◆ Task
Please reproduce the listing verbatim, without its images.

◆ Input
===
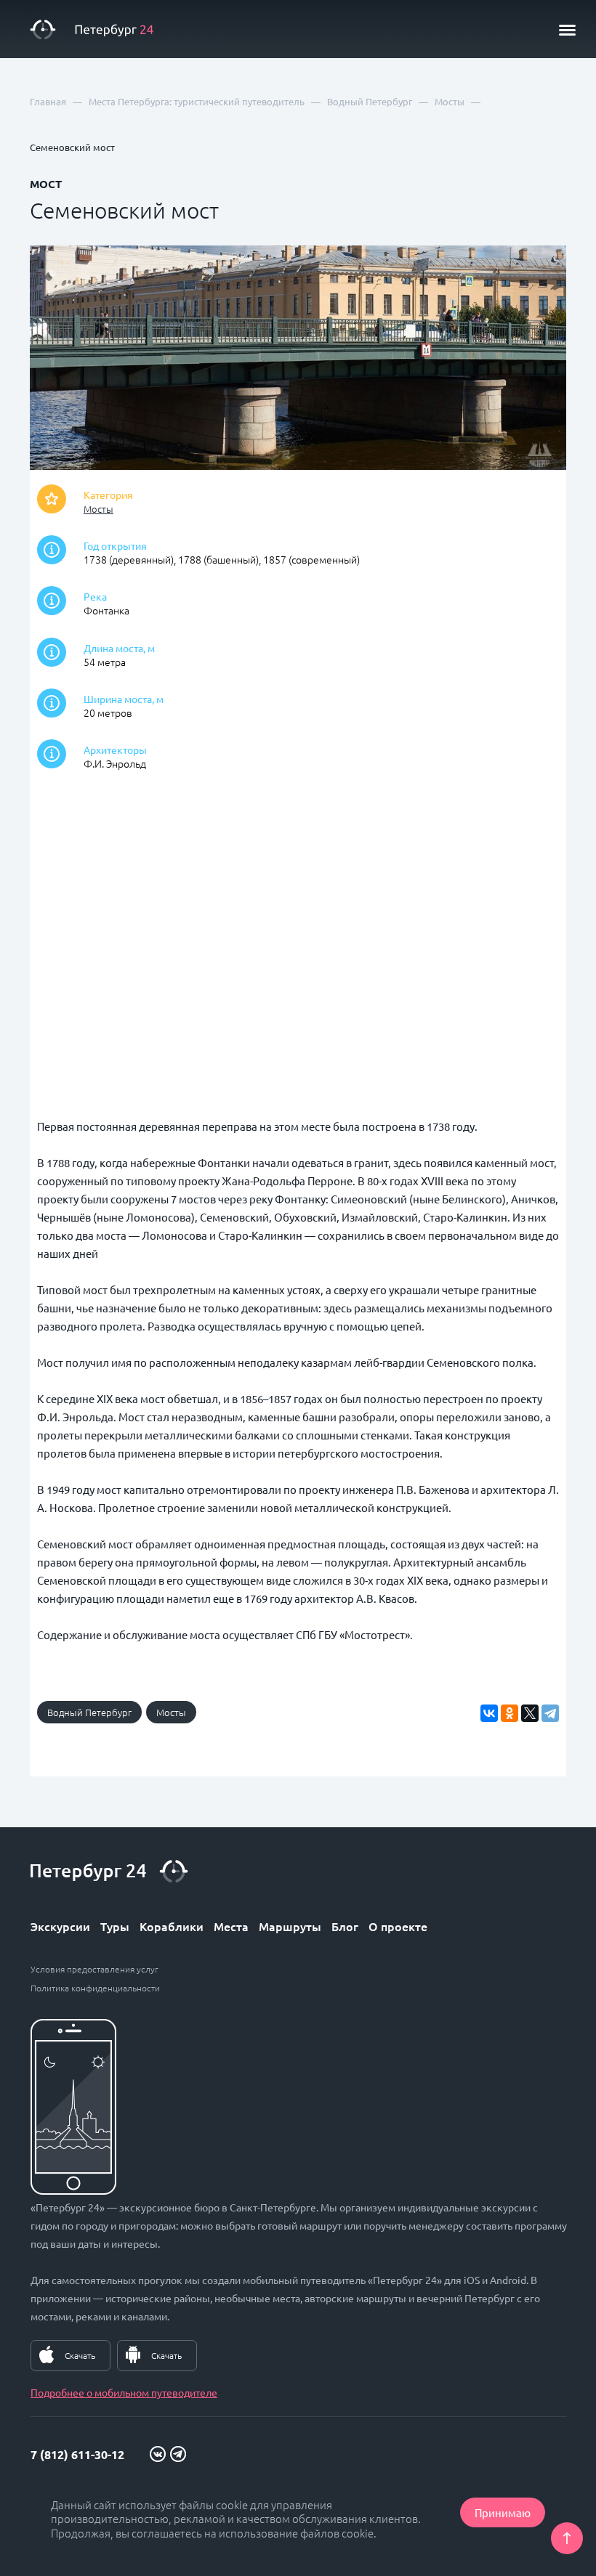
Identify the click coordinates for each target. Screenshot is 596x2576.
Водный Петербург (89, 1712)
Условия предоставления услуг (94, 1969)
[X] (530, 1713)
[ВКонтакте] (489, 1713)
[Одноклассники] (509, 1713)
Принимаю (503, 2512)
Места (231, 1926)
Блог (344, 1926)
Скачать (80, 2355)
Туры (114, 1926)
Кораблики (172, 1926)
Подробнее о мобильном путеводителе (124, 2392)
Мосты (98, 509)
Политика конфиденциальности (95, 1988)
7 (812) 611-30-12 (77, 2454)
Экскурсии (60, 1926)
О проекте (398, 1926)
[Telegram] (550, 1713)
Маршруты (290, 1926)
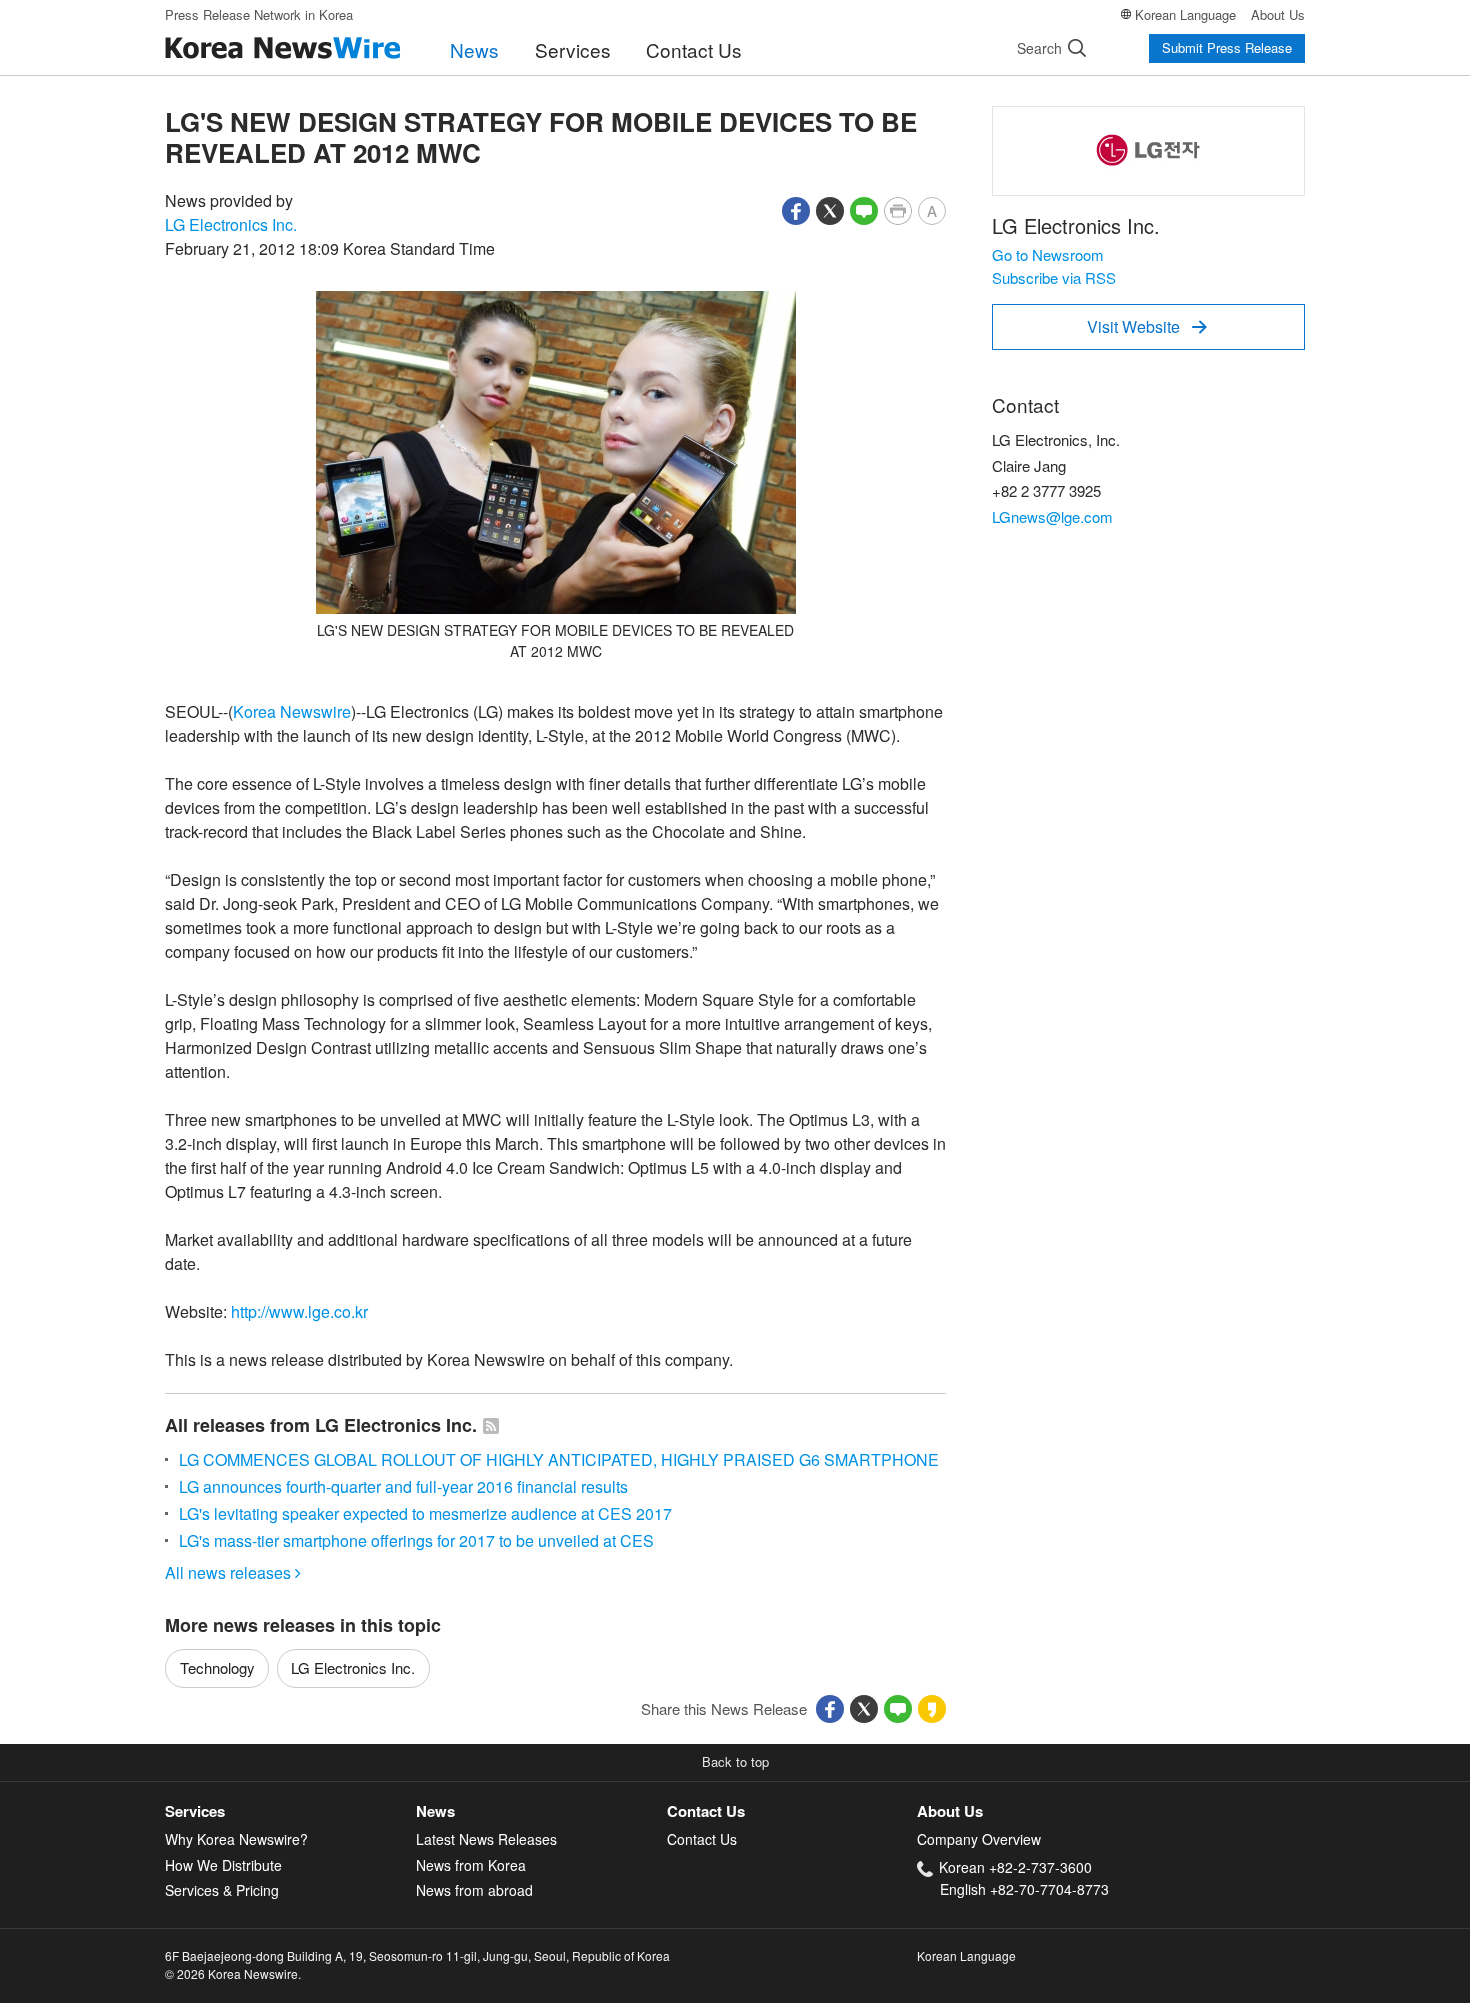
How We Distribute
===
◆ Reply to the exercise
Identify the click coordinates for each target. Screenshot is 596x2576.
Водный Петербург (89, 1712)
Условия предоставления услуг (94, 1969)
[X] (530, 1713)
[ВКонтакте] (489, 1713)
[Одноклассники] (509, 1713)
Принимаю (503, 2512)
Места (231, 1926)
Блог (344, 1926)
Скачать (80, 2355)
Туры (114, 1926)
Кораблики (172, 1926)
Подробнее о мобильном путеводителе (124, 2392)
Мосты (98, 509)
Политика конфиденциальности (95, 1988)
7 (812) 611-30-12 (77, 2454)
Экскурсии (60, 1926)
О проекте (398, 1926)
[Telegram] (550, 1713)
Маршруты (290, 1926)
How We Distribute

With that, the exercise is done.